Vicenza, campo nomadi: giovedì distacco dell'energia elettrica

L'azienda Aim sta perfezionando le operazioni per arrivare entro la giornata di giovedì 19 febbraio all'interruzione della fornitura di energia elettrica dell'utenza provvisoria

L’era dell’assistenzialismo iniziata con la giunta Hüllweck a Vicenza è finita. A differenza di quasi tutte le amministrazioni in Italia, il Comune di Vicenza imporrà ai nomadi di pagare i consumi per avere i servizi” dichiara il vice sindaco Jacopo Bulgarini d’Elci, che sta supportando il sindaco nel coordinamento della gestione delle utenze nel campo nomadi, a poche ore dal distacco del contratto provvisorio di fornitura di energia elettrica che era stato temporaneamente attivato per consentire le operazioni di trasloco dal campo provvisorio a quello definitivo.
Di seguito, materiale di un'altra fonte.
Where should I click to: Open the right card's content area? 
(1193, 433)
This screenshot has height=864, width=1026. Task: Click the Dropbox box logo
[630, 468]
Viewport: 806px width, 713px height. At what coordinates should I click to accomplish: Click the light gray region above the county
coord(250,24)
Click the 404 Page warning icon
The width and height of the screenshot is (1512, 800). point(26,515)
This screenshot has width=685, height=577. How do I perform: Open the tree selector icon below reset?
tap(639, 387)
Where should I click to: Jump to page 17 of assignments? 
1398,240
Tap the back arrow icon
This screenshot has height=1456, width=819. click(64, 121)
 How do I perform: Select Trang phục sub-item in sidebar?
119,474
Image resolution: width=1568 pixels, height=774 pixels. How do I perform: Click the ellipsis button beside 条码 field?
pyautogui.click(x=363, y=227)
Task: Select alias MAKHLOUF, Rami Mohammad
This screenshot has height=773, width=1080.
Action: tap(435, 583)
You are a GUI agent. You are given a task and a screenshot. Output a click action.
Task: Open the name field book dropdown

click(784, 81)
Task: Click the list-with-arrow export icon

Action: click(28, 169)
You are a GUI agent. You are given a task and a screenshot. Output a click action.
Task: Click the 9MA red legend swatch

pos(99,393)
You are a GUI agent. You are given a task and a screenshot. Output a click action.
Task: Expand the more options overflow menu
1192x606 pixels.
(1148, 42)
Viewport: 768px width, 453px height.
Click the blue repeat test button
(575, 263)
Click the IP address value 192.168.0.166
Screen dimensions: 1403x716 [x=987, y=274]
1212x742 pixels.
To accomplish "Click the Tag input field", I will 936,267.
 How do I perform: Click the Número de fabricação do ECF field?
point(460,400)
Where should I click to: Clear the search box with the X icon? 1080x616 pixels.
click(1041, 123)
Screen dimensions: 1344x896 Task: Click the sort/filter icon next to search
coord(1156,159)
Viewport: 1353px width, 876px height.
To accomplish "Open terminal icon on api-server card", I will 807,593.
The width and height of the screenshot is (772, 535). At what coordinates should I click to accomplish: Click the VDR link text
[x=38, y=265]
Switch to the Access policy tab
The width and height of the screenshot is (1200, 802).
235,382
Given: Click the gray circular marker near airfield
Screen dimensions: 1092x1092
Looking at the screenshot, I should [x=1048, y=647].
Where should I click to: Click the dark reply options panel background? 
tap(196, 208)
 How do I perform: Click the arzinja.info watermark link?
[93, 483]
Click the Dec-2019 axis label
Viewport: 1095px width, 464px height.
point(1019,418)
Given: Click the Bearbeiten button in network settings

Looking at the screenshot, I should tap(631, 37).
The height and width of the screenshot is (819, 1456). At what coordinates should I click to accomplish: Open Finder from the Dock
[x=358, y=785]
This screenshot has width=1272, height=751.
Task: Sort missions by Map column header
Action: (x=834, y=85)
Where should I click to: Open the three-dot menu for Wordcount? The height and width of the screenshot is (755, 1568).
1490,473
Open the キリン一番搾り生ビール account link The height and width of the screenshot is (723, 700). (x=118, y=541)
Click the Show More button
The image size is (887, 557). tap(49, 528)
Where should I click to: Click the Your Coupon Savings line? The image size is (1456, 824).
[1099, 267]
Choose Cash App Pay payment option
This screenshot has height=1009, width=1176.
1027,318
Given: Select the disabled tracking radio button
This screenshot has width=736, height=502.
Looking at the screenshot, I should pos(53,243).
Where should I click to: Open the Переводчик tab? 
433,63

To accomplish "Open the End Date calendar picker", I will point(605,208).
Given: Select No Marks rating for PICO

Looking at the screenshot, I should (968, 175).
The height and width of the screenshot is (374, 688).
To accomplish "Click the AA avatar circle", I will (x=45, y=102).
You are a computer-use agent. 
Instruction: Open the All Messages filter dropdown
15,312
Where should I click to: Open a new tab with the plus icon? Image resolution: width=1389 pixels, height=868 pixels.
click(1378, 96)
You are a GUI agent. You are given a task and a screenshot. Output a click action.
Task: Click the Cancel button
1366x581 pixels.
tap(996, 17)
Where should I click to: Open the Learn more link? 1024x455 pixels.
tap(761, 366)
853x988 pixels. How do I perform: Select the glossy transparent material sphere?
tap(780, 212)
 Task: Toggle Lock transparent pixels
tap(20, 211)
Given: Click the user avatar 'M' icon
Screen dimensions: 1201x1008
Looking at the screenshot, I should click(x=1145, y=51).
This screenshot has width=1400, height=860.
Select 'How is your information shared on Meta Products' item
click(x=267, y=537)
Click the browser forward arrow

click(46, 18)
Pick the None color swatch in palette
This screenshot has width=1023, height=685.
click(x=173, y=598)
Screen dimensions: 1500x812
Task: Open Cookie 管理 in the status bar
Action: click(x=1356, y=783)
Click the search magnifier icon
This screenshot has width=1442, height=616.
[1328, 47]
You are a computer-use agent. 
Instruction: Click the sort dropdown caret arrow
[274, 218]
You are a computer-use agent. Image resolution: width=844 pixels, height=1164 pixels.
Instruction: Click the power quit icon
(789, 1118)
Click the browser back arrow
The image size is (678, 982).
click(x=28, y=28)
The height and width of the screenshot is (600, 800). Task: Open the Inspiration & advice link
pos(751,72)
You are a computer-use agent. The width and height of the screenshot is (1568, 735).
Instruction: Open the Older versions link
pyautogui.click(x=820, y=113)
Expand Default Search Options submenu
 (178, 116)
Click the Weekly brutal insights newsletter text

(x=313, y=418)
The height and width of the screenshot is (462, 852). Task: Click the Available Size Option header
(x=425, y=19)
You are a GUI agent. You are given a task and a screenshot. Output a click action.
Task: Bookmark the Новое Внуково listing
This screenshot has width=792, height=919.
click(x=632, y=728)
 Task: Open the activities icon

L’azienda Aim sta perfezionando le operazioni per arrivare entro la giornata di giovedì 19 febbraio all’interruzione della fornitura di energia elettrica dell’utenza provvisoria; a quel punto l’erogazione dipenderà solo dai contratti individuali che saranno stati stipulati dalle singole utenze con la società erogatrice del servizio, come previsto per tutti gli altri cittadini. I nomadi hanno tempo fino alle 12 di domani mercoledì 18 febbraio per attivare il contratto per le singole utenze per non rimanere senza energia dal giorno successivo.

“In questo modo mettiamo fine all’assistenzialismo iniziato 15 anni fa con la giunta Hüllweck, che comprendeva anche la Lega Nord che ora con ipocrisia parla di sgomberi, a partire dalla riqualificazione del campo avvenuta nel 2000 – commenta il vice sindaco – un assistenzialismo che accomuna amministrazioni di destra e sinistra a tutte le latitudini in Italia e che prevede di risolvere la questione delle bollette nei campi nomadi in un unico modo: nascondendo il problema e pagando tutti i consumi dei nomadi in silenzio. La nostra amministrazione, invece, da tempo ha iniziato un percorso basato sul rispetto delle regole come condizione imprescindibile per la convivenza civile e, fra le prime in Italia, ha quindi avuto il coraggio di affrontare con trasparenza la situazione: facendo chiarezza sui consumi delle singole utenze del campo e imponendo ai nomadi le stesse condizioni che valgono per tutti gli altri cittadini: chi stipula un contratto individuale e paga i consumi può avere l’energia elettrica, chi pretende privilegi e regole speciali che non gli spettano rimane senza elettricità. Vicenza è una città accogliente e solidale, ma non c’è spazio per privilegi antistorici e trattamenti speciali”.

Su indicazioni del sindaco, è stata completata dagli uffici comunali la mappatura delle fragilità presenti nel campo nomadi. In assenza della stipula di un regolare contratto individuale per l’erogazione del servizio da parte del singolo nucleo familiare, potrebbero infatti verificarsi situazioni di difficoltà. Il Comune ha fatto quindi la sua parte per quanto riguarda la tutela della salute: gli uffici hanno infatti attivato le procedure per garantire le opportune forme di assistenza alle persone che si trovassero in difficoltà a causa della situazione ambientale, fino a possibili ricoveri ospedalieri o in altre strutture nei casi che lo richiedessero, adottando quanto previsto dai protocolli dei servizi sociali.